══ Listing

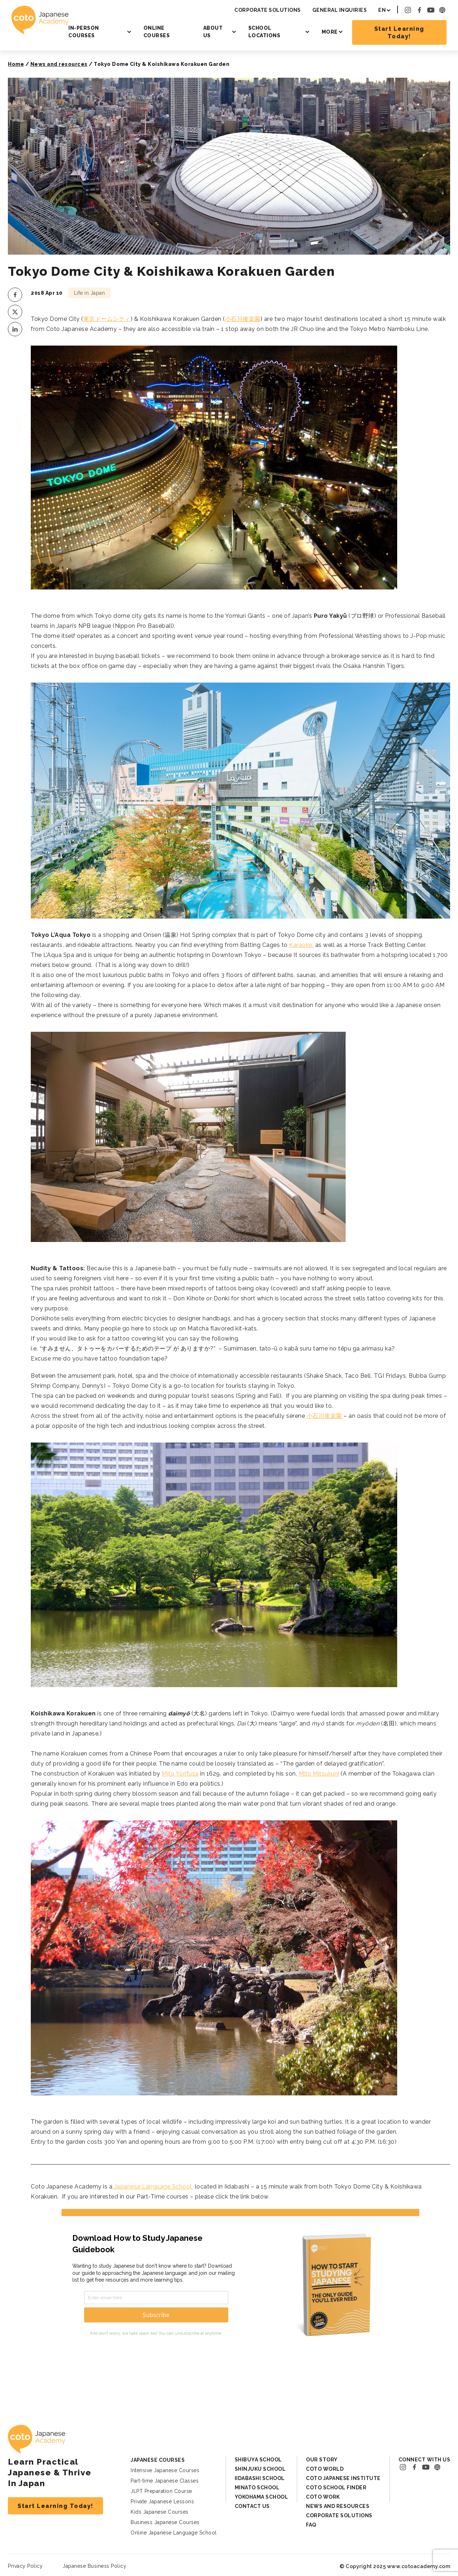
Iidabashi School (260, 2478)
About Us (213, 31)
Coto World (325, 2469)
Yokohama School (261, 2497)
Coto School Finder (336, 2487)
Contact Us (252, 2506)
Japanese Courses (158, 2460)
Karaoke (300, 945)
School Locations (264, 31)
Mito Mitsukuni (319, 1773)
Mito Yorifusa (180, 1773)
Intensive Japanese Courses (165, 2470)
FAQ (311, 2525)
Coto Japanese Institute (343, 2478)
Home (16, 64)
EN (382, 10)
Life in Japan (89, 293)
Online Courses (156, 31)
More (330, 32)
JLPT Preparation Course (161, 2491)
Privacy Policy (25, 2566)
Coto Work (323, 2497)
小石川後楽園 (242, 319)
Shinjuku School (260, 2469)
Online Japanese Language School (174, 2533)
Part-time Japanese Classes (165, 2481)
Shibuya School (258, 2459)
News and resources (59, 64)
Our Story (322, 2459)
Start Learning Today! (399, 32)
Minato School (257, 2487)
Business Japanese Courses (165, 2522)
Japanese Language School (152, 2186)
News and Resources (337, 2506)
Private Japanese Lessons (162, 2501)
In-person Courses (83, 31)
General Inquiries (339, 10)
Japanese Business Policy (94, 2566)
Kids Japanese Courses (160, 2512)
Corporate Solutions (267, 10)
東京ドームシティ (107, 319)
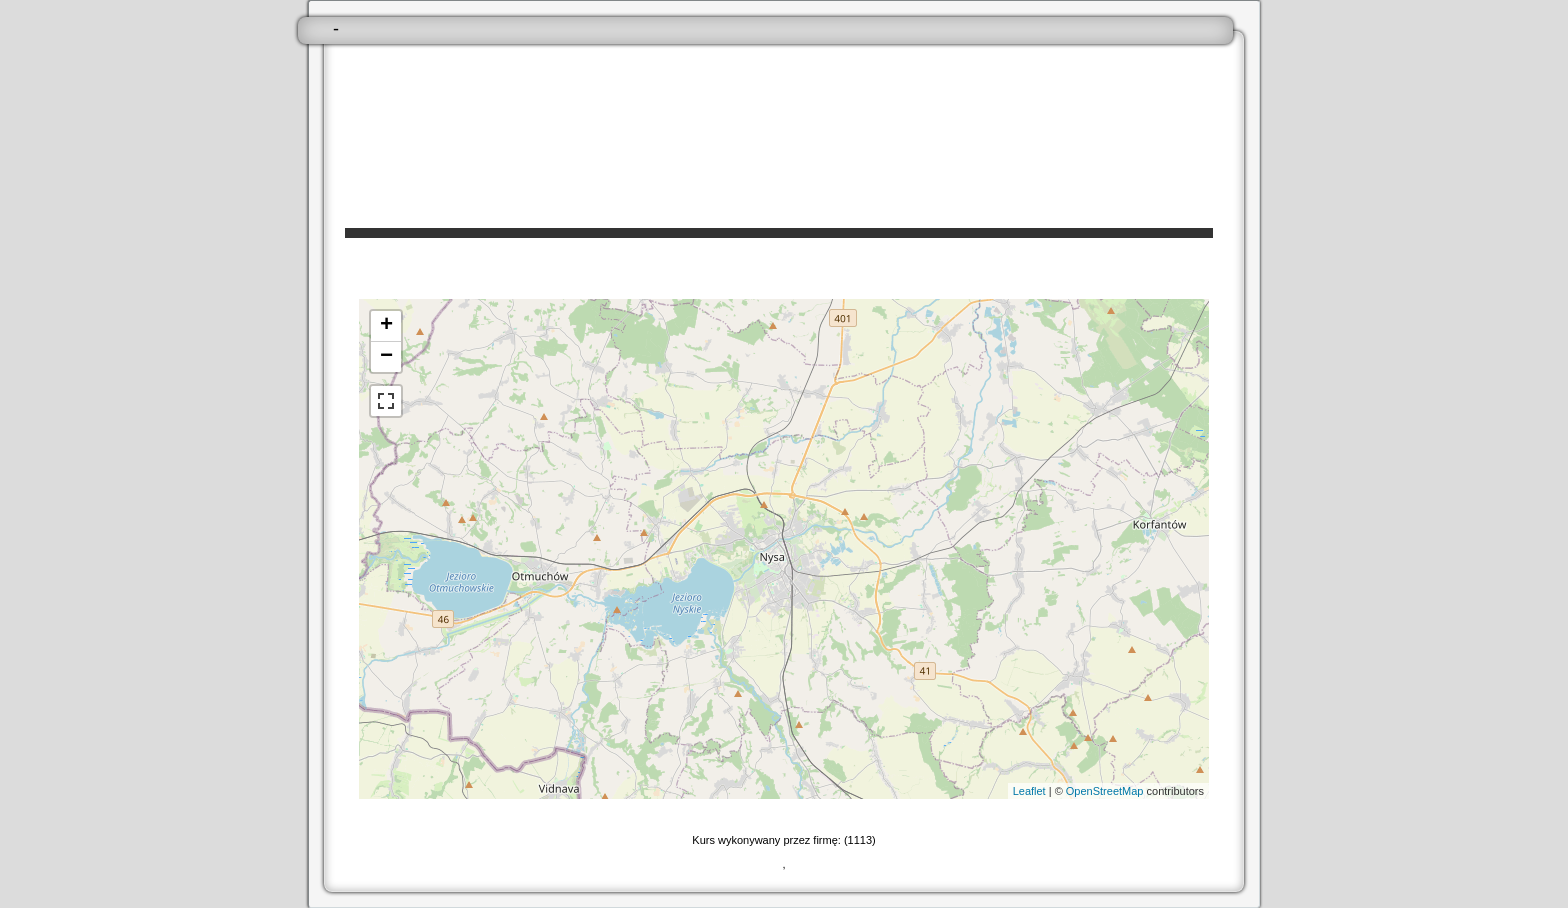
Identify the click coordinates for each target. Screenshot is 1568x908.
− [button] (386, 357)
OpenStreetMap (1105, 791)
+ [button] (386, 326)
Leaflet (1029, 791)
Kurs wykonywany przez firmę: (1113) (783, 840)
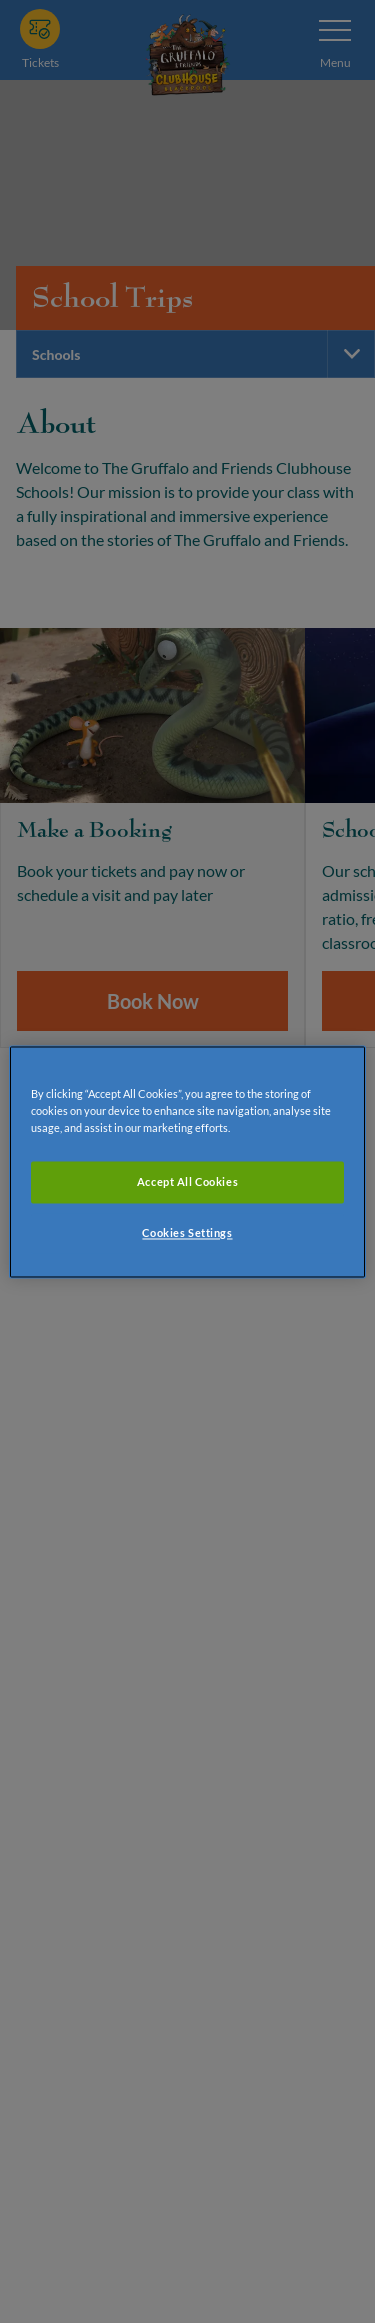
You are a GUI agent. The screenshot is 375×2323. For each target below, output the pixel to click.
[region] (187, 1161)
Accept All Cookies (187, 1181)
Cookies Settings (187, 1232)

════

** Instructions for the task **
In the listing, from its start through the line holding "Online Courses (156, 31)", inclusive, replace "School" with "Campus" and write those lines out again with nothing else changed. Omit the pictures.

** Complete answer **
Iidabashi Campus (260, 2478)
About Us (213, 31)
Coto World (325, 2469)
Yokohama Campus (261, 2497)
Coto Campus Finder (336, 2487)
Contact Us (252, 2506)
Japanese Courses (158, 2460)
Karaoke (300, 945)
Campus Locations (264, 31)
Mito Mitsukuni (319, 1773)
Mito Yorifusa (180, 1773)
Intensive Japanese Courses (165, 2470)
FAQ (311, 2525)
Coto Japanese Institute (343, 2478)
Home (16, 64)
EN (382, 10)
Life in Japan (89, 293)
Online Courses (156, 31)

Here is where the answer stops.